All this is a guarantee and is the result of the intense regulatory and supervisory reforms that have taken place since the financial crisis, as well as better risk management by institutions. There is no doubt that we in the European Union have learned the lessons of the financial crisis. Prudential and accounting standards have been strengthened. Banking supervision has been improved and a single supervisor for the main eurozone institutions, the Single Supervisory Mechanism, has been created. A Single Bank Resolution Mechanism has been created which, although it can be improved, obliges institutions to considerably increase their capacity to cope with losses without requiring public aid.

But we must not become complacent and think that all the work has been done. For example, we are currently finalising negotiations on the banking package that will implement the Basel III prudential standards, strengthen bank governance criteria (Fit and Proper) and more strictly regulate branches of third country entities. In my opinion, it is desirable to regulate these third country branches in a harmonised manner to ensure that banking problems in other parts of the world do not directly harm European citizens.

In your opinion, what are the main challenges facing the European financial sector in the medium and long term?

From the regulator’s point of view, it is essential to complete the Banking Union. It would be a serious mistake to trip over the same stone twice and not complete this important project until we are once more faced with a major financial crisis.

Therefore, we must improve banking crisis management, so that resolution procedures with sufficient industry funding are the norm. This would avoid having to use public money, which is costly for the taxpayer, has poor social acceptance and its use can be questioned and hindered by national parliaments. Moreover, experience shows that in resolution processes, especially for institutions of a certain size, it is essential to have strong liquidity lines from the central bank. A scheme should be created so that the ECB can provide liquidity in resolution with a public backstop, either the guarantee of the European Stability Mechanism or the guarantee of the Member States through joint debt issuance by the Commission.

“We must improve banking crisis management, so that resolution procedures with sufficient industry funding are the norm.”

The Eurozone should also have a European Deposit Guarantee Fund, EDIS, as soon as possible, which would cover all depositors equally. In times of financial volatility and uncertainty, EDIS would help to maintain greater depositor confidence. As mentioned above, the SVB and Credit Suisse cases show that deposit withdrawals in the face of bank panics are very rapid today, making this issue more important.

It is also necessary to achieve a greater degree of financial integration that will effectively allow us to speak of a European Financial Sector. Currently, levels of financial fragmentation are very high, both in banking and in capital markets, leading to an inefficient allocation of savings and investment. There is little incentive for cross-border bank mergers, as current regulations limit the synergies and efficiencies that could be achieved. And non-bank financing needs to be further developed, to introduce competition in financial markets, to reduce dependence on bank financing and to enable better financing of projects with a highly intangible component. In other words, the Capital Markets Union must be deepened faster and more intensively.

[Data]:
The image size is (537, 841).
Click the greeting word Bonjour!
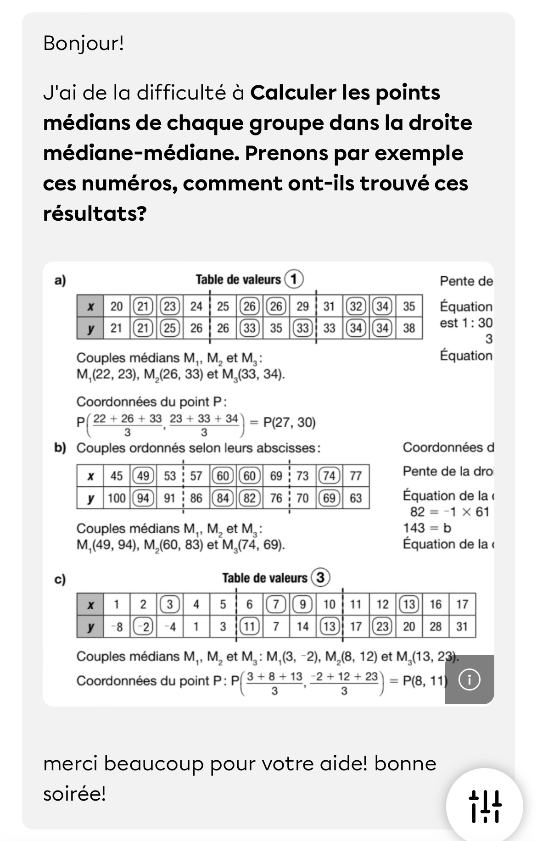coord(84,44)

[Exercise tasks]:
(1) Can you retype the passage on European banking regulation word for word, starting at "From the regulator’s" and ending at "major financial crisis."?
(2) How would you render this sentence from the passage on European banking regulation in Spanish: "There is no doubt that we in the European Union have learned the lessons of the financial crisis."
(3) According to the passage on European banking regulation, what single supervisor was created for the main eurozone institutions?

[Solutions below]:
(1)
From the regulator’s point of view, it is essential to complete the Banking Union. It would be a serious mistake to trip over the same stone twice and not complete this important project until we are once more faced with a major financial crisis.

(2) No cabe duda de que en la Unión Europea hemos aprendido las lecciones de la crisis financiera.

(3) The Single Supervisory Mechanism.